● **WHAT TO PRODUCE**: Copy the following listing in full, keeping every line unchanged.

Records of locating words and elements
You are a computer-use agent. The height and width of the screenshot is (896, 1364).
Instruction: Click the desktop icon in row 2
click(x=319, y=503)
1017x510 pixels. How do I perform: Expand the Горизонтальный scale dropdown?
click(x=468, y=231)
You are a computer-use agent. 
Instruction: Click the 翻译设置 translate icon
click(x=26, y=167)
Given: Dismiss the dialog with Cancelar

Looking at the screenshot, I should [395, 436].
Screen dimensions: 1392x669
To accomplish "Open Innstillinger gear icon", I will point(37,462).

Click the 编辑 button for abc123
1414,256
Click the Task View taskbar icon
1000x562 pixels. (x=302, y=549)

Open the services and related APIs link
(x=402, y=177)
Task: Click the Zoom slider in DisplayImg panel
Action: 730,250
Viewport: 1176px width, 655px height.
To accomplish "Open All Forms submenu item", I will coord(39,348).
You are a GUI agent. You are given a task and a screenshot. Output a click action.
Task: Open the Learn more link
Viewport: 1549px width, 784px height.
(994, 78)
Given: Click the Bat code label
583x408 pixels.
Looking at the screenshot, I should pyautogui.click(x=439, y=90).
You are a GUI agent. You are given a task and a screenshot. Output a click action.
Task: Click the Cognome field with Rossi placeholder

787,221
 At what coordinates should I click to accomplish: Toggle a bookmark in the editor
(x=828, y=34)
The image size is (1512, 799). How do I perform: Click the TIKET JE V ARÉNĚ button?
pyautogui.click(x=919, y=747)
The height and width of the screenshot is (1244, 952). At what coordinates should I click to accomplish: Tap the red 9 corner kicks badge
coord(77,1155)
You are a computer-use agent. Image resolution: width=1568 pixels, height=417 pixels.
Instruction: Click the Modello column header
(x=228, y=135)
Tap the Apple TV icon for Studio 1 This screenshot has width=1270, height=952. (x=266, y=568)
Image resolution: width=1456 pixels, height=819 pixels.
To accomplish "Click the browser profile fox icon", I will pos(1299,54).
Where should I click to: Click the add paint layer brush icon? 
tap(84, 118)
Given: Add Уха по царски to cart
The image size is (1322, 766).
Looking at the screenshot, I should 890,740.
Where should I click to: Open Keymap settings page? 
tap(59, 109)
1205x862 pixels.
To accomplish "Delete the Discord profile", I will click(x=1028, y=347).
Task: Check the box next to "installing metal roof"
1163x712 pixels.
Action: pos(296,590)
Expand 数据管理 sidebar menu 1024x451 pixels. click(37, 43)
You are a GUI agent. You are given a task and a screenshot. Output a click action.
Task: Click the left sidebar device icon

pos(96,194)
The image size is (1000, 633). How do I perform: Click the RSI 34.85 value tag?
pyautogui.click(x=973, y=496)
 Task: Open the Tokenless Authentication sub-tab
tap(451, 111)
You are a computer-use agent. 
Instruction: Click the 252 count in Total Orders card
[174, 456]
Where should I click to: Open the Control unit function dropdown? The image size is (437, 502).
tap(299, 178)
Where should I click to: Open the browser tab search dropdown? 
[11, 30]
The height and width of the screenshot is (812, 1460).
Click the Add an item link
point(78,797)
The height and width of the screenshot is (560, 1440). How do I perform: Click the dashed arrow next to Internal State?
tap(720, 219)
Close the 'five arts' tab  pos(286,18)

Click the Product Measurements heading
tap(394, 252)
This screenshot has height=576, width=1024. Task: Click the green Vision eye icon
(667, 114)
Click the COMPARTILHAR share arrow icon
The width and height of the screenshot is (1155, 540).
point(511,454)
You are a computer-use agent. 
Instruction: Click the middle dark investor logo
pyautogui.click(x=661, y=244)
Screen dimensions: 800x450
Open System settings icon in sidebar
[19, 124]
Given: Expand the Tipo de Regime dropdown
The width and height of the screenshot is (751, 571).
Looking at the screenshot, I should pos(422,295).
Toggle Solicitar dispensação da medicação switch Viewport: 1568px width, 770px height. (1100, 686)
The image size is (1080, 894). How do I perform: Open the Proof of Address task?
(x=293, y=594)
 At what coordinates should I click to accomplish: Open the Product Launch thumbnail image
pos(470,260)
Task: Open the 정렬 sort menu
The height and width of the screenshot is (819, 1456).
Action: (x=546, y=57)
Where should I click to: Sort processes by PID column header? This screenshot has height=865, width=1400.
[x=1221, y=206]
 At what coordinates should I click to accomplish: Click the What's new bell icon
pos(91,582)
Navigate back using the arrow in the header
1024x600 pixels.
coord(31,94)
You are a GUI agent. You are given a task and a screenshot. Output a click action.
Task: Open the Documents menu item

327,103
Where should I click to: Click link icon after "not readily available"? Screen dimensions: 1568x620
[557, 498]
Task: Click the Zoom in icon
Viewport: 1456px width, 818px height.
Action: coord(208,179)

● **RESPONSE TO THE TASK**:
You are a computer-use agent. The height and width of the screenshot is (896, 1364).
Instruction: Click the desktop icon in row 2
click(x=319, y=503)
1017x510 pixels. How do I perform: Expand the Горизонтальный scale dropdown?
click(x=468, y=231)
You are a computer-use agent. 
Instruction: Click the 翻译设置 translate icon
click(x=26, y=167)
Given: Dismiss the dialog with Cancelar

Looking at the screenshot, I should [395, 436].
Screen dimensions: 1392x669
To accomplish "Open Innstillinger gear icon", I will point(37,462).

Click the 编辑 button for abc123
1414,256
Click the Task View taskbar icon
1000x562 pixels. (x=302, y=549)

Open the services and related APIs link
(x=402, y=177)
Task: Click the Zoom slider in DisplayImg panel
Action: 730,250
Viewport: 1176px width, 655px height.
To accomplish "Open All Forms submenu item", I will coord(39,348).
You are a GUI agent. You are given a task and a screenshot. Output a click action.
Task: Open the Learn more link
Viewport: 1549px width, 784px height.
(994, 78)
Given: Click the Bat code label
583x408 pixels.
Looking at the screenshot, I should pyautogui.click(x=439, y=90).
You are a GUI agent. You are given a task and a screenshot. Output a click action.
Task: Click the Cognome field with Rossi placeholder

787,221
 At what coordinates should I click to accomplish: Toggle a bookmark in the editor
(x=828, y=34)
The image size is (1512, 799). How do I perform: Click the TIKET JE V ARÉNĚ button?
pyautogui.click(x=919, y=747)
The height and width of the screenshot is (1244, 952). At what coordinates should I click to accomplish: Tap the red 9 corner kicks badge
coord(77,1155)
You are a computer-use agent. Image resolution: width=1568 pixels, height=417 pixels.
Instruction: Click the Modello column header
(x=228, y=135)
Tap the Apple TV icon for Studio 1 This screenshot has width=1270, height=952. (x=266, y=568)
Image resolution: width=1456 pixels, height=819 pixels.
To accomplish "Click the browser profile fox icon", I will pos(1299,54).
Where should I click to: Click the add paint layer brush icon? 
tap(84, 118)
Given: Add Уха по царски to cart
The image size is (1322, 766).
Looking at the screenshot, I should 890,740.
Where should I click to: Open Keymap settings page? 
tap(59, 109)
1205x862 pixels.
To accomplish "Delete the Discord profile", I will click(x=1028, y=347).
Task: Check the box next to "installing metal roof"
1163x712 pixels.
Action: pos(296,590)
Expand 数据管理 sidebar menu 1024x451 pixels. click(37, 43)
You are a GUI agent. You are given a task and a screenshot. Output a click action.
Task: Click the left sidebar device icon

pos(96,194)
The image size is (1000, 633). How do I perform: Click the RSI 34.85 value tag?
pyautogui.click(x=973, y=496)
 Task: Open the Tokenless Authentication sub-tab
tap(451, 111)
You are a computer-use agent. 
Instruction: Click the 252 count in Total Orders card
[174, 456]
Where should I click to: Open the Control unit function dropdown? The image size is (437, 502).
tap(299, 178)
Where should I click to: Open the browser tab search dropdown? 
[11, 30]
The height and width of the screenshot is (812, 1460).
Click the Add an item link
point(78,797)
The height and width of the screenshot is (560, 1440). How do I perform: Click the dashed arrow next to Internal State?
tap(720, 219)
Close the 'five arts' tab  pos(286,18)

Click the Product Measurements heading
tap(394, 252)
This screenshot has height=576, width=1024. Task: Click the green Vision eye icon
(667, 114)
Click the COMPARTILHAR share arrow icon
The width and height of the screenshot is (1155, 540).
point(511,454)
You are a computer-use agent. 
Instruction: Click the middle dark investor logo
pyautogui.click(x=661, y=244)
Screen dimensions: 800x450
Open System settings icon in sidebar
[19, 124]
Given: Expand the Tipo de Regime dropdown
The width and height of the screenshot is (751, 571).
Looking at the screenshot, I should pos(422,295).
Toggle Solicitar dispensação da medicação switch Viewport: 1568px width, 770px height. (1100, 686)
The image size is (1080, 894). How do I perform: Open the Proof of Address task?
(x=293, y=594)
 At what coordinates should I click to accomplish: Open the Product Launch thumbnail image
pos(470,260)
Task: Open the 정렬 sort menu
The height and width of the screenshot is (819, 1456).
Action: (x=546, y=57)
Where should I click to: Sort processes by PID column header? This screenshot has height=865, width=1400.
[x=1221, y=206]
 At what coordinates should I click to accomplish: Click the What's new bell icon
pos(91,582)
Navigate back using the arrow in the header
1024x600 pixels.
coord(31,94)
You are a GUI agent. You are given a task and a screenshot. Output a click action.
Task: Open the Documents menu item

327,103
Where should I click to: Click link icon after "not readily available"? Screen dimensions: 1568x620
[557, 498]
Task: Click the Zoom in icon
Viewport: 1456px width, 818px height.
Action: coord(208,179)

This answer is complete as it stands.